To achieve a situation in which culture has no exclusive value
requires reevaluation of the concepts of culture and identity as accepted in
the West over the past few centuries, examining epistemological and
ontological conceptions and how they shape political and social
organizations reflected in the nation-state. Just as culture is soft,
permeable and dynamic, so too is the cultural self and its identity.
Furthermore, the difficulties encountered have nothing to do with the
linguistic constraints that preclude our understanding of one cultural language
or another. The impossibility of grasping the precise meaning of a given
symbol is a universal principle imprinted in all human beings.

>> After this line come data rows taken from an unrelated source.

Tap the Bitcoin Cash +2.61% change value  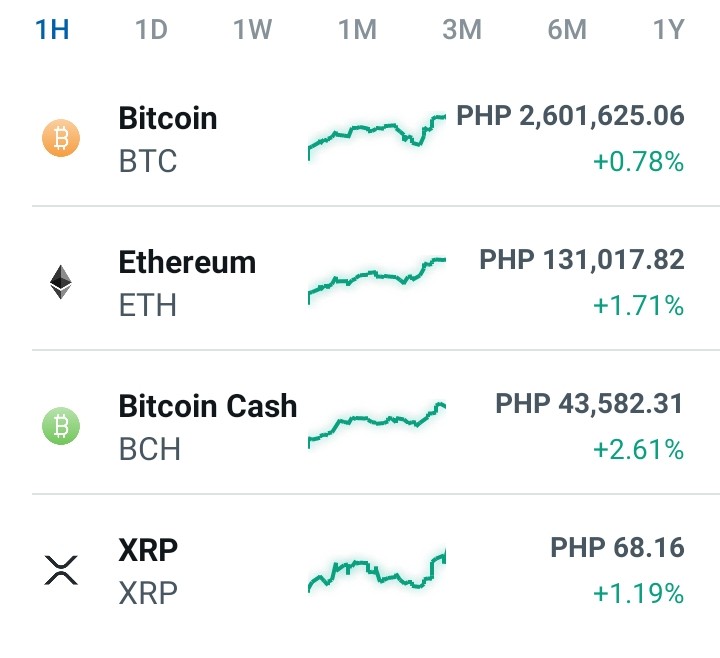pyautogui.click(x=639, y=449)
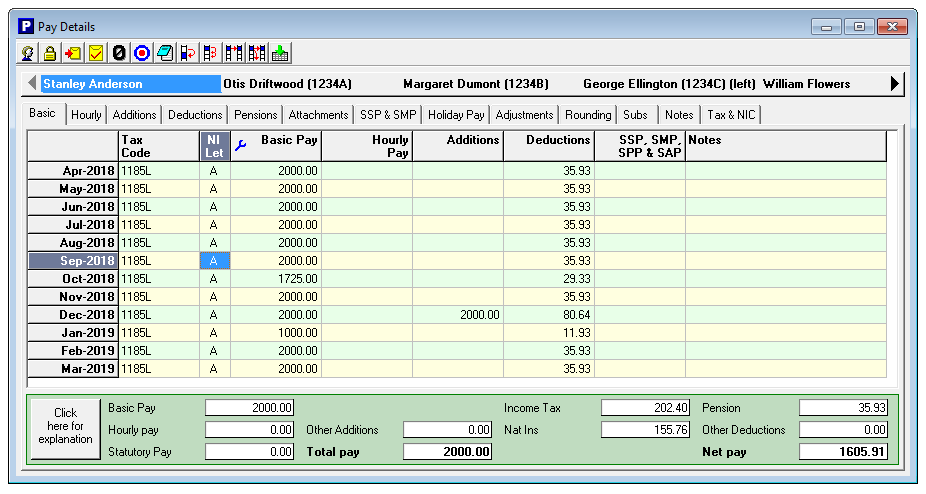Click the yellow checkmark note icon
This screenshot has width=926, height=494.
point(96,53)

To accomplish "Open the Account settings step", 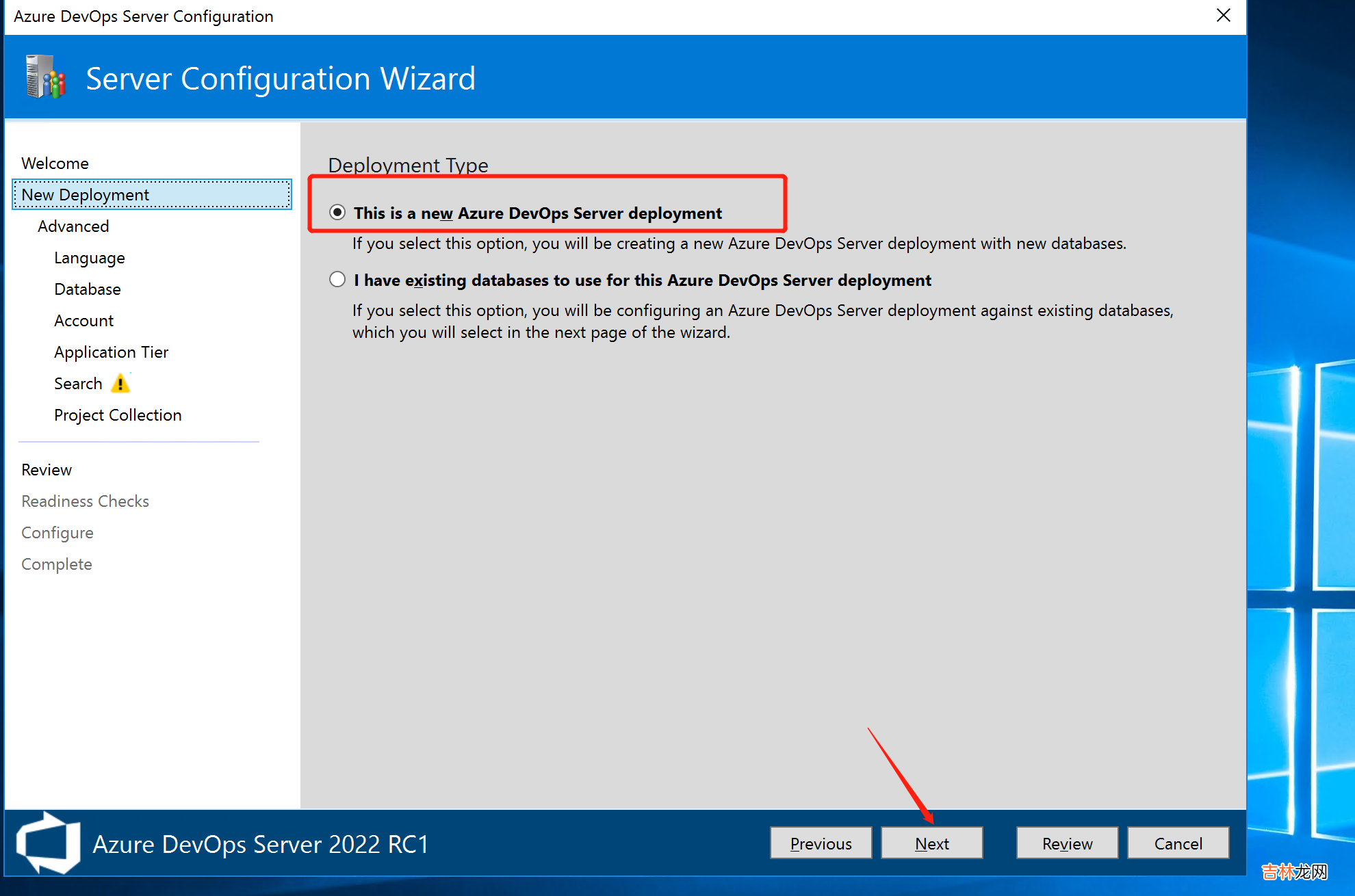I will point(83,321).
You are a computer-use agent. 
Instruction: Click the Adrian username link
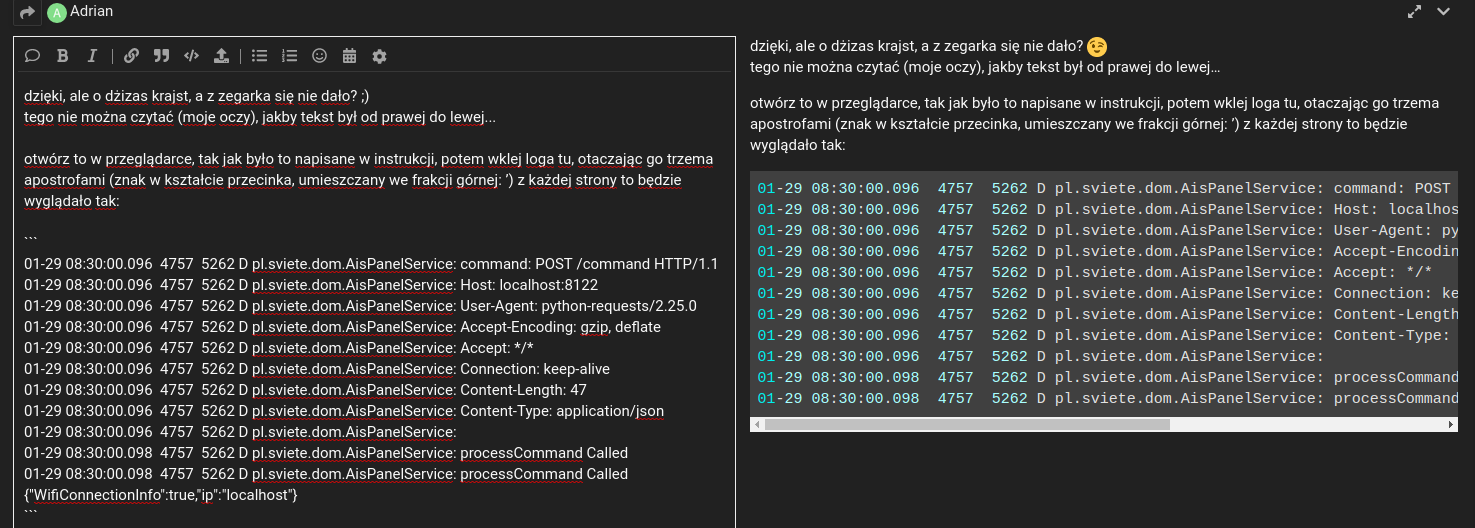point(91,12)
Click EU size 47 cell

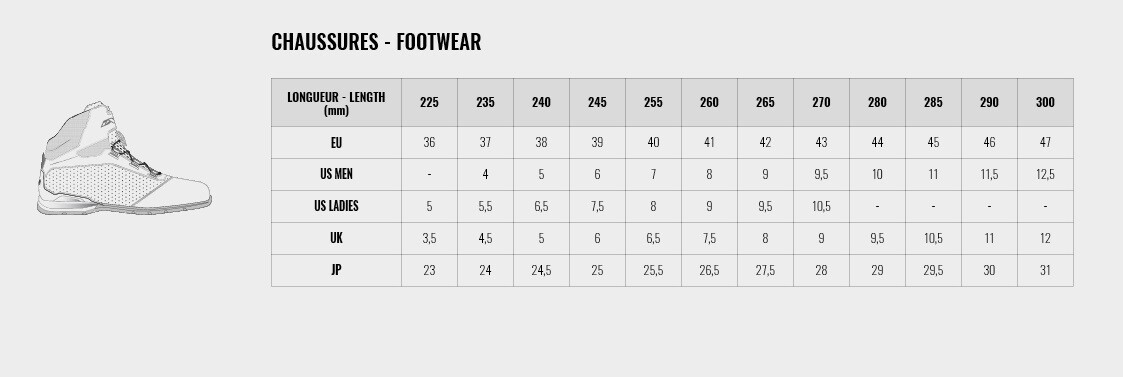pos(1045,143)
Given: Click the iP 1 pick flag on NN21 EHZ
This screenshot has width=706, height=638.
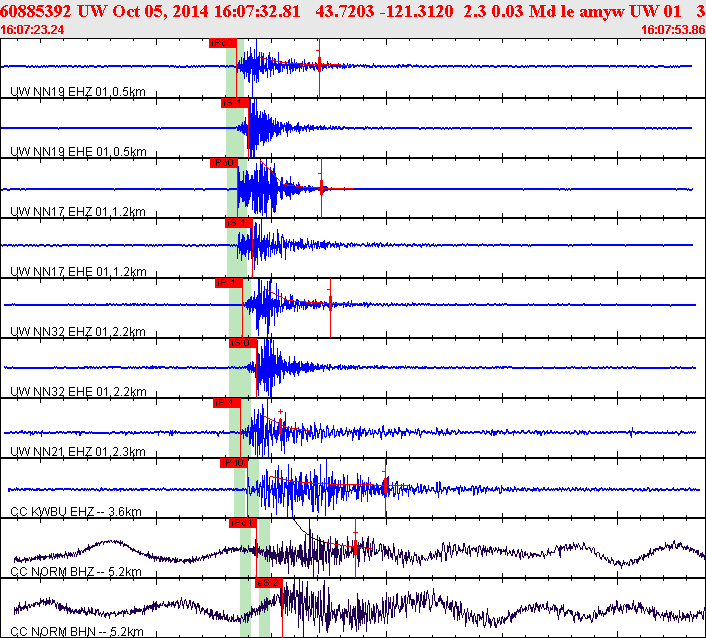Looking at the screenshot, I should pos(226,403).
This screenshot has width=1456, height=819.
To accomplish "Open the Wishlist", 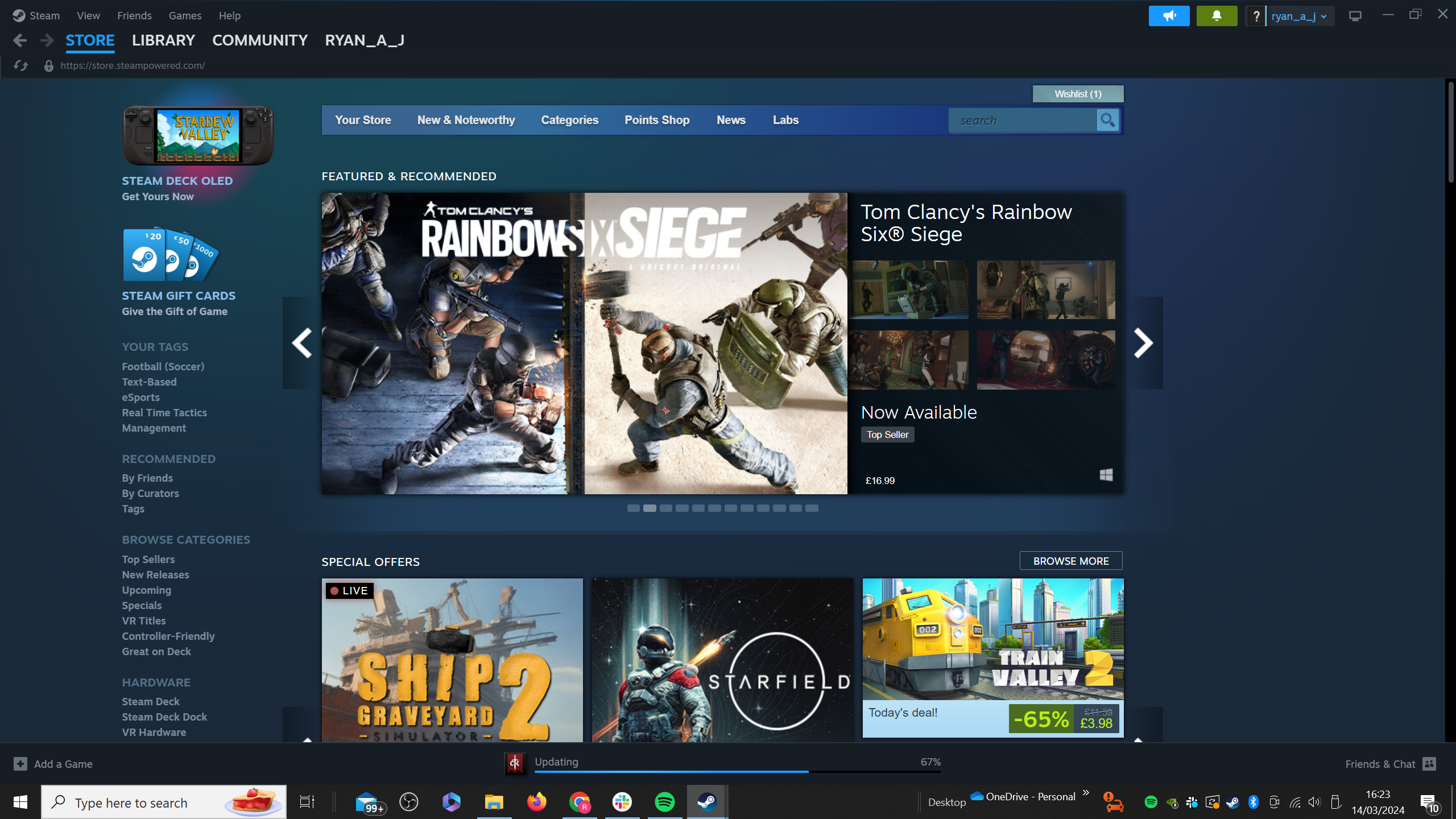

Hence, the
cultural approach that undermines “enlightenment” is the one that posits that
cultures exist within clearly delineated boundaries that are entitled to
recognition (political, social or otherwise). “Enlightenment” will be achieved
only through a cultural conception that demands equality because all human
beings are entitled to choose what they wish to be. Only such conditions accord
the appropriate universal meaning in support of variation.
Finally, we should recall that most of the world’s problems –
hunger, disease, poverty, pollution, displacement and the like – do not
originate in the term “culture” in its axiological or symbolic sense but
rather in culture as work or human interaction. It is this aspect of culture
that ought to constitute the focus for solutions.